Task to carry out.
Can you duplicate the data running from the line containing "Image resolution: width=330" through the line containing "point(12,380)", both ends included?

─── Records

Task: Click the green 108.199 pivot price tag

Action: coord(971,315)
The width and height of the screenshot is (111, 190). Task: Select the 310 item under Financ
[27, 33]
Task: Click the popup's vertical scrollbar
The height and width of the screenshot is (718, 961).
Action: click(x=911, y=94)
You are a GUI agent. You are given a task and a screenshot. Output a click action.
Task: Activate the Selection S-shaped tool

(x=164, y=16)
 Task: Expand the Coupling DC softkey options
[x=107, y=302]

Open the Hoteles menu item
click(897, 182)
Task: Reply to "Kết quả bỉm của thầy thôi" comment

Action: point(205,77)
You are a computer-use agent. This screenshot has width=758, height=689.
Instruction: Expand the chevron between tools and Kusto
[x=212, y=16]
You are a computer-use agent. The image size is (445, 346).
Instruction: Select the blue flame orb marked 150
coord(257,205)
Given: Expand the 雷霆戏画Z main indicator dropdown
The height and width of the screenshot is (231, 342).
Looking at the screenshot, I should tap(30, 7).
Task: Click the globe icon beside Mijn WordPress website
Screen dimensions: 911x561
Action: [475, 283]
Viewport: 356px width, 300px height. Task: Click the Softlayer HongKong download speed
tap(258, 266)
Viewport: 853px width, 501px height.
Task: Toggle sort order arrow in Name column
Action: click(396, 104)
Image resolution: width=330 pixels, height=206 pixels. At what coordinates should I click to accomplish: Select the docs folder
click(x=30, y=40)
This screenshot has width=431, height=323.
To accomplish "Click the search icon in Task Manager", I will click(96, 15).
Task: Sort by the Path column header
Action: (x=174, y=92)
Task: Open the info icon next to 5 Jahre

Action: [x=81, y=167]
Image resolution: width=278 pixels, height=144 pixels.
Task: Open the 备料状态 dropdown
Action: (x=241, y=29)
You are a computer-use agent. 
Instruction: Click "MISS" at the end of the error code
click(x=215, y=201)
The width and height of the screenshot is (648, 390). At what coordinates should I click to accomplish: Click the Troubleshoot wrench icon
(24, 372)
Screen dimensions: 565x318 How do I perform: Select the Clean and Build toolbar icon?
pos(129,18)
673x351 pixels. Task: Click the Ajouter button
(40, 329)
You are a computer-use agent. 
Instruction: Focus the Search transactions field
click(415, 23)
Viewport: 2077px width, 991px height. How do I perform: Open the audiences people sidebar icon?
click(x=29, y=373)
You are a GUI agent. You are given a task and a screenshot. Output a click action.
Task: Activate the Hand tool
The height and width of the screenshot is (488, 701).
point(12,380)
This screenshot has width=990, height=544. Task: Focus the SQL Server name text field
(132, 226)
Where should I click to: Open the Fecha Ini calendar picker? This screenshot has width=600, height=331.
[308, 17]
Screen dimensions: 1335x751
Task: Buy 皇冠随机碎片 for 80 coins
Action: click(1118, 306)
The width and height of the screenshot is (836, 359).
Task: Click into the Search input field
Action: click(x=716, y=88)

──────

Answer to this task.
Image resolution: width=330 pixels, height=206 pixels. At what coordinates should I click to accomplish: Select the docs folder
click(x=30, y=40)
This screenshot has width=431, height=323.
To accomplish "Click the search icon in Task Manager", I will click(96, 15).
Task: Sort by the Path column header
Action: (x=174, y=92)
Task: Open the info icon next to 5 Jahre

Action: [x=81, y=167]
Image resolution: width=278 pixels, height=144 pixels.
Task: Open the 备料状态 dropdown
Action: (x=241, y=29)
You are a computer-use agent. 
Instruction: Click "MISS" at the end of the error code
click(x=215, y=201)
The width and height of the screenshot is (648, 390). At what coordinates should I click to accomplish: Click the Troubleshoot wrench icon
(24, 372)
Screen dimensions: 565x318 How do I perform: Select the Clean and Build toolbar icon?
pos(129,18)
673x351 pixels. Task: Click the Ajouter button
(40, 329)
You are a computer-use agent. 
Instruction: Focus the Search transactions field
click(415, 23)
Viewport: 2077px width, 991px height. How do I perform: Open the audiences people sidebar icon?
click(x=29, y=373)
You are a GUI agent. You are given a task and a screenshot. Output a click action.
Task: Activate the Hand tool
The height and width of the screenshot is (488, 701).
point(12,380)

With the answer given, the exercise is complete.